*ENTRIES*.
****************
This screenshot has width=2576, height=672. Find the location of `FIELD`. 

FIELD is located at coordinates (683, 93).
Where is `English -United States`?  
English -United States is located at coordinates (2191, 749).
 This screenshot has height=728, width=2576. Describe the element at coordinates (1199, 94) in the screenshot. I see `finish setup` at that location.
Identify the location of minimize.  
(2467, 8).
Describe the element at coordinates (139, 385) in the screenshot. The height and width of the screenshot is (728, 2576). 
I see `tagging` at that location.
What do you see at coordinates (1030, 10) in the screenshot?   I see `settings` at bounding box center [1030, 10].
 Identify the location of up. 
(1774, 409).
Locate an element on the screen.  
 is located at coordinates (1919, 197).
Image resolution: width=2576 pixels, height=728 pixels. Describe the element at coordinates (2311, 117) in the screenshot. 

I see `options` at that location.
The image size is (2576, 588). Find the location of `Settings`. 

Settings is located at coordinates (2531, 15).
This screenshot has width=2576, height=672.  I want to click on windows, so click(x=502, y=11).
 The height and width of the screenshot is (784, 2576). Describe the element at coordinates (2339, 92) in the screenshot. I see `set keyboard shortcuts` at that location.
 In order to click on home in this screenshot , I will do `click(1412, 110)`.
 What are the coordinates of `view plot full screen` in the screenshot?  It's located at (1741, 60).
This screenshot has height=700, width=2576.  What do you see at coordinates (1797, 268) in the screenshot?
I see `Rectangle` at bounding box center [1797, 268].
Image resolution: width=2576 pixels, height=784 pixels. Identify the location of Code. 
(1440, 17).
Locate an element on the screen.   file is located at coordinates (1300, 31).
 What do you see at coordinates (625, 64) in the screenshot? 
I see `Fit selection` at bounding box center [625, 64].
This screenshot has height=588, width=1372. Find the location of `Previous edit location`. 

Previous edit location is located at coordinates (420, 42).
****************
*DIRECTIONS*.
Repeat the lines word for word, starting at the line that contains "The image size" and continuing through the final line of the lines above.

*RESULT OF THE TASK*.
The image size is (2576, 588). Find the location of `Settings`. 

Settings is located at coordinates (2531, 15).
This screenshot has width=2576, height=672.  I want to click on windows, so click(x=502, y=11).
 The height and width of the screenshot is (784, 2576). Describe the element at coordinates (2339, 92) in the screenshot. I see `set keyboard shortcuts` at that location.
 In order to click on home in this screenshot , I will do `click(1412, 110)`.
 What are the coordinates of `view plot full screen` in the screenshot?  It's located at (1741, 60).
This screenshot has height=700, width=2576.  What do you see at coordinates (1797, 268) in the screenshot?
I see `Rectangle` at bounding box center [1797, 268].
Image resolution: width=2576 pixels, height=784 pixels. Identify the location of Code. 
(1440, 17).
Locate an element on the screen.   file is located at coordinates (1300, 31).
 What do you see at coordinates (625, 64) in the screenshot? 
I see `Fit selection` at bounding box center [625, 64].
This screenshot has height=588, width=1372. Find the location of `Previous edit location`. 

Previous edit location is located at coordinates (420, 42).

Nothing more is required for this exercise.